My wife has been very active here. I attended when I was off from the main campus, but she and my kids have been involved in the Kidz Church ministry at Ocoee from day one. She, and others like her, are trying to figure out where to plug in next. Will it be the Saturday service? Or will they drive in on Sundays again?

Times like this, when things don’t go as expected, I like to step back and see what happened. When we started we never thought we would be stopping less than two years later. I would not presume to talk about general ministry aspects of First Orlando @ Ocoee, I will leave that to others who know more than me about that. But I will look at a couple of tech/cost related issues I experienced in my work. What lessons can I learn?

Count the Cost:
We didn’t. The first year we spent over half a million dollars. That’s $500,000+. Most of that was start up costs. We started buying tech gear, and found a church that had just stopped meeting in the same location to buy some gear from. We rented the auditorium, cafeteria and class space every week. We made awesome signs, printed bulletins, and provided tons of donuts and coffee. We spent a lot of money before the first group ever met. There are better ways to do this kind of thing.

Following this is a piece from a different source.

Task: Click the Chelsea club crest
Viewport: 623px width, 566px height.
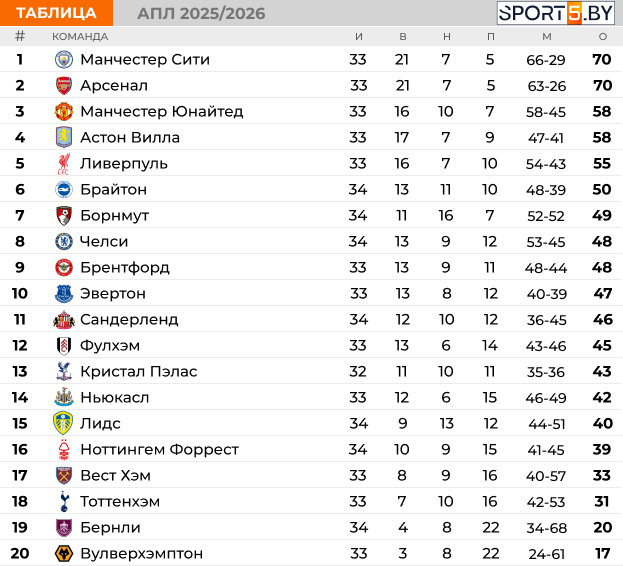Action: coord(64,241)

There are other “costs” as well. It takes a lot to get a video venue going, and it takes more to keep it going. In addition to everything necessary to keep a church start going, there is a lot of coordination between the venue and the main campus. It takes a lot of attention. Churches who have been successful at it change a lot about how they work. We shouldn’t have just expected the venue to flourish because the main campus did. We didn’t make the changes necessary in how we operate to transition from a one campus church to a multi-site church.

Spectacle isn’t the goal:
We expected the spectacle to draw. It did for a while, but when we had to cut back because of the budget, those drawn to the flash faded away. The main campus worship service has all kinds of tech. Ocoee started out with that, but tech doesn’t disciple.

When the budget tightened a year ago we moved out of the auditorium, cutting over half the facility cost. We also lost a lot of tech ability. Quickly we stopped using video as the sermon source. And we lost a lot of people, either back to the main campus or elsewhere. Yesterday the congregation that remained was not coming because the technology was amazing. They didn’t come for sound or lights or video. They came because of relationships. Now the budget tightens again, and we see those with relationships shift toward small groups.

I was once asked if I thought that this venue would threaten the existing churches in the area? I replied that it shouldn’t. If every seat in every church in west Orange county was filled, there would still be thousands on thousands in the community that didn’t have a church home. There is still a need for thriving churches out there. I hope that places like Oak Level will continue the ministry we started there. Maybe someday we will take what we learned from this and do it again, better.